(Dataset entries)
☆ ☆ ☆
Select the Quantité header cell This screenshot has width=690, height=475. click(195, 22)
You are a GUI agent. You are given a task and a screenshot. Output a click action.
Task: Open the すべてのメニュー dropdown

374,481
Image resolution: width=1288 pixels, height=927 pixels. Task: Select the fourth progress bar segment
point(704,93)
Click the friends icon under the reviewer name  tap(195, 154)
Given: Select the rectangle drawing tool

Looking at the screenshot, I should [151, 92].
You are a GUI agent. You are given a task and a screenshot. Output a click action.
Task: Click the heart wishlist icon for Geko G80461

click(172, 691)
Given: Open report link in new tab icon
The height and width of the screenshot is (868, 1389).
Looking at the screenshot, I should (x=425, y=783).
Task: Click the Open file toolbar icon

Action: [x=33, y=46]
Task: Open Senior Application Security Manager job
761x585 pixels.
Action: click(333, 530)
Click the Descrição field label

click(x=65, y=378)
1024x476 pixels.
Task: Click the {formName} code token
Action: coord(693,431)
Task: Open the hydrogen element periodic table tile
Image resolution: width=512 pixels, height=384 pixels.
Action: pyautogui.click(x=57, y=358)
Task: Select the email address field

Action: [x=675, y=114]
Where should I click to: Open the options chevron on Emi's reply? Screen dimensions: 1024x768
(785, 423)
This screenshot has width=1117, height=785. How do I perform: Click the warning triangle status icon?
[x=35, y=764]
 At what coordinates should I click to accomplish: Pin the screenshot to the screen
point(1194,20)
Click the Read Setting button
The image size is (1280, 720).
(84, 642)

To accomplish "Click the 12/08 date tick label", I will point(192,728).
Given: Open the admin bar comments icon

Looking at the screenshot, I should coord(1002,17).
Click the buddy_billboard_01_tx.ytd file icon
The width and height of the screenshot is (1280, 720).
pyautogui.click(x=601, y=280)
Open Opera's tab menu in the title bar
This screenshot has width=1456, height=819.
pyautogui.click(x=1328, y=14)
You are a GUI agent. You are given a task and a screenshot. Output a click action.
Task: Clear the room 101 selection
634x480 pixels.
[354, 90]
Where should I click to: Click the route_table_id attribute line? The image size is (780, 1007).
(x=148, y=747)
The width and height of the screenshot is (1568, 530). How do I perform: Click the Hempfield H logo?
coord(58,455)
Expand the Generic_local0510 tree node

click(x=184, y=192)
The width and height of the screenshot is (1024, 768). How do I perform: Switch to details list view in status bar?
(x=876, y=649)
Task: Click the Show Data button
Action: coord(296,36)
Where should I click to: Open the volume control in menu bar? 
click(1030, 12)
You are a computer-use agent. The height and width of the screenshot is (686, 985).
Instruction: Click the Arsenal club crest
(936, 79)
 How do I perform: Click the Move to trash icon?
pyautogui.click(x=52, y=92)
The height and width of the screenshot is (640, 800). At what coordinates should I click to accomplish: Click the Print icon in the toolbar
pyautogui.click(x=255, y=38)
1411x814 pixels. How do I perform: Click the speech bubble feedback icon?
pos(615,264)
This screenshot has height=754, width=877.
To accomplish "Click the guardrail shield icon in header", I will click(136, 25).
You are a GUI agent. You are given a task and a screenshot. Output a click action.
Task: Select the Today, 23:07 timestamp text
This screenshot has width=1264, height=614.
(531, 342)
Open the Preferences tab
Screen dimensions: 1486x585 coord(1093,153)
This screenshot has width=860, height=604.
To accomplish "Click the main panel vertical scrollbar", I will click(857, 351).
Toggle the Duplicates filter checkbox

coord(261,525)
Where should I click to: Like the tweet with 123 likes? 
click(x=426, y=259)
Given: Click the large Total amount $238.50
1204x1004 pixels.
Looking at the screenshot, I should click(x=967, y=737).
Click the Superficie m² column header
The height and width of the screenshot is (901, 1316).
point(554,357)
☆ ☆ ☆
Task to complete: Find the word "header" in the entries and show each line where it is found.

Solved exercise:
Select the Quantité header cell This screenshot has width=690, height=475. click(195, 22)
To accomplish "Click the guardrail shield icon in header", I will click(136, 25).
Click the Superficie m² column header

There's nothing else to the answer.